Poursuivez le texte ci-dessous sur Jésus et la Bible en reprenant juste après sa dernière phrase.

__Extrait à lire__
□ □ □ □ □ □ □

D'abord une parenthèse : pour comprendre la Bible, il faut se rappeler un principe essentiel que nous avons tout simplement oublié : à cette époque-là, il n'y a pas de séparation entre le pouvoir religieux et l'état selon la forme moderne (c'est encore le cas aujourd'hui dans certains pays). Le Royaume de Dieu veut également dire le gouvernement, le pouvoir en place (Pharaon par ex. était fils des dieux et nous avons le roi ou la reine de droit divin).

D'après les chercheurs, Jésus aurait bien existé mais on a très peu de renseignements sur lui. Il est très certainement né à Nazareth de mère juive, mais la Bible le fait naître à Bethléem, village de la dynastie du roi David (dans le but d'en faire un roi susceptible de rétablir le pouvoir juif). Les seules paroles de disciples directs que l'on possède se trouvent dans la fameuse "source Q", die Quelle en allemand, perdue mais reconstituée scientifiquement au 19e siècle. Dans cette source, on a affaire à une sorte de sage, parlant de la nature (voir la parabole de la graine de sénevé plus loin dans mon texte). Mais Jésus a aussi selon cette source des paroles de type apocalyptiques, rappelant celles des Esséniens (la secte des manuscrits de la mer Morte, éliminée par les Romains vers le 1er siècle de notre ère), ce qui fait pencher les chercheurs vers l'idée que Jésus aurait été touché, comme toute la Palestine à cette époque, par le discours révolutionnaire de cette secte (c'est-à-dire la fin des temps proche, en fait, l'appel au renversement du pouvoir romain). Jean-Baptiste du reste tenait le même discours et donc était probablement un adepte des Esséniens. Le fait qu'il baptise Jésus (qui lui n'a jamais baptisé personne) est un indice sérieux pour les chercheurs que Jésus aurait été un disciple de Jean-Baptiste. Les évangiles s'en tirent en mentionnant que ce dernier avait annoncé la venue du messie.

□ □ □ □ □ □ □

__Données__
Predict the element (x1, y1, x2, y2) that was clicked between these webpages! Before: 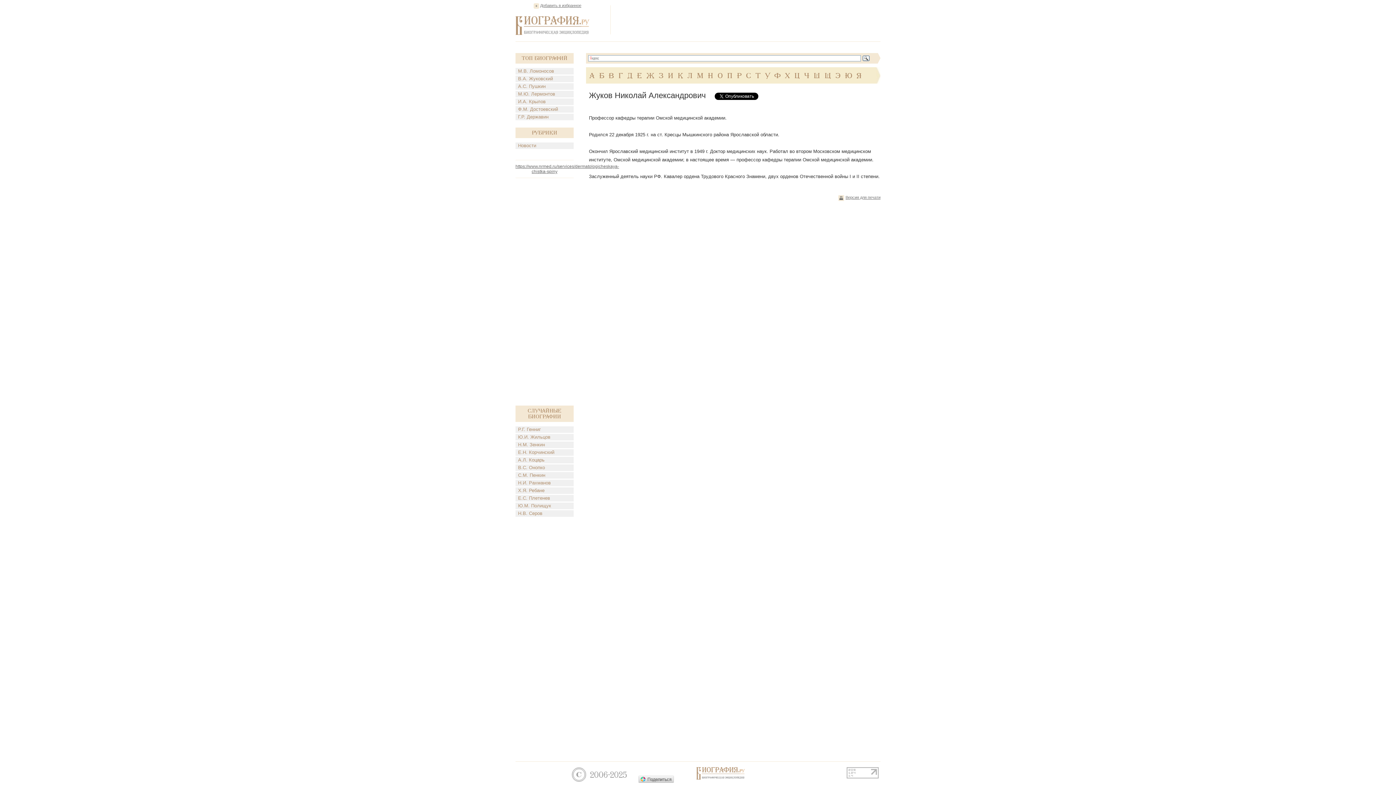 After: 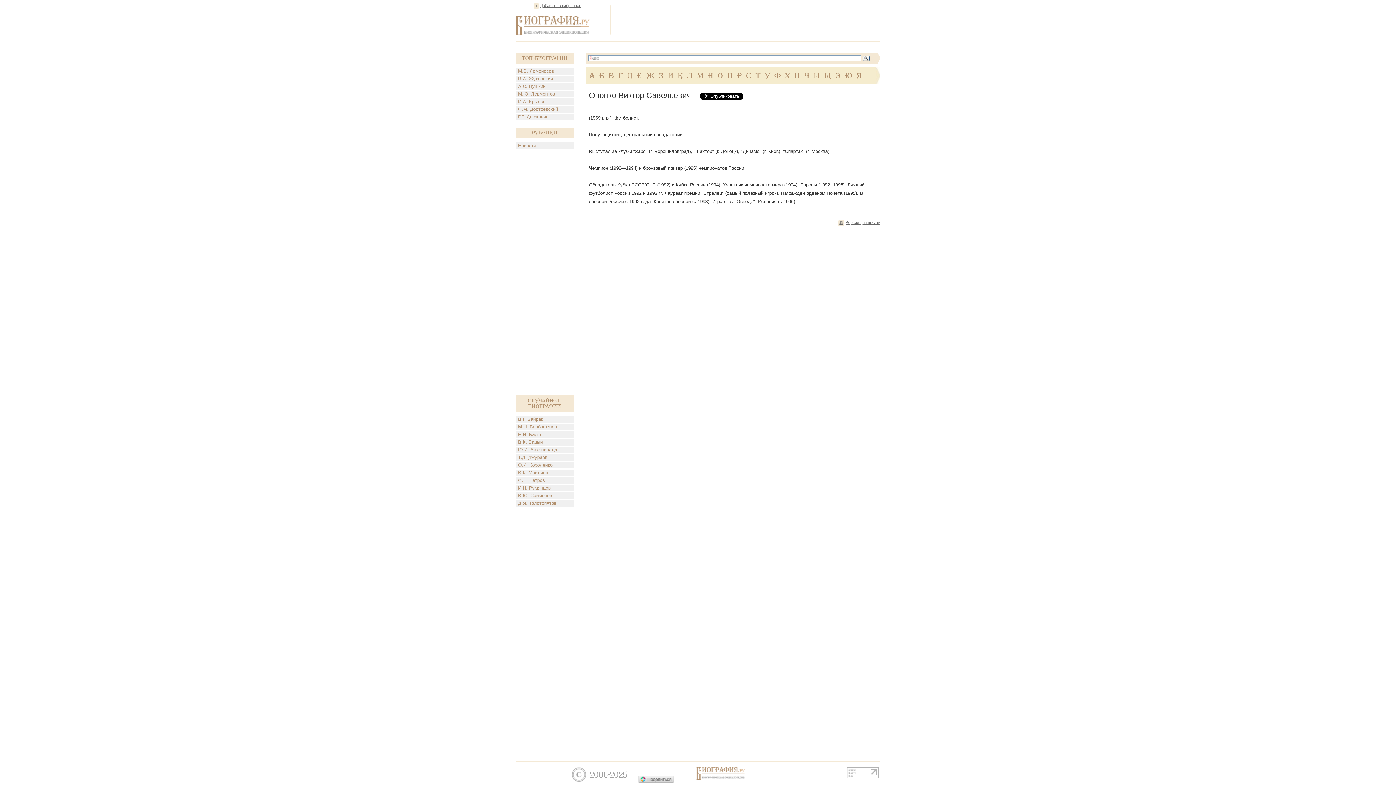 Action: bbox: (515, 464, 573, 471) label: В.С. Онопко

□ □ □ □ □ □ □

__Résultat__
Dans cette source Q, il faut bien se rendre à l'évidence, il n'y a pas d'apôtres mais des disciples jamais nommés, pas d'Eglise, pas de passion (la mort de Jésus n'y est guère importante), pas de messianité, ni de résurrection ! Elle a été rédigée par des personnes qui ont connu Jésus. Voir l'ouvrage du théologien F. Amsler, "l'Evangile inconnu", Labor et Fides, première traduction française de ce document qui a choqué il y a quelques années beaucoup de chrétiens.

De nouvelles découvertes jettent également aujourd'hui un autre regard sur Jésus.
En effet, des fouilles archéologiques ont permis de mettre à jour une ville : Sepphoris. (voir à ce sujet également le magazine "le Monde de la Bible" no 146, du mois de novembre 2002). Sepphoris se trouve à 6 km de Nazareth, c’est l’ancienne capitale à l’origine de la Galilée. La Bible ne mentionne rien, bien entendu, à son sujet. Cette cité est alors un centre urbain prospère offrant toute la complexité gréco-romaine. Jésus aurait travaillé dans cette ville, probablement dans la construction. Il a donc baigné dans un mélange de cultures et a dû très certainement acquérir des notions de grec. Mais cette ville est aussi profondément juive et Jésus reste fidèle à son héritage religieux lorsqu’il quitte Sepphoris pour aller prêcher. Les récentes découvertes remettent en question sa vie en jetant un regard nouveau sur son origine sociale, bien moins modeste que l’on nous a laissé croire. Il est engagé dans le judaïsme de son époque et fréquente la synagogue.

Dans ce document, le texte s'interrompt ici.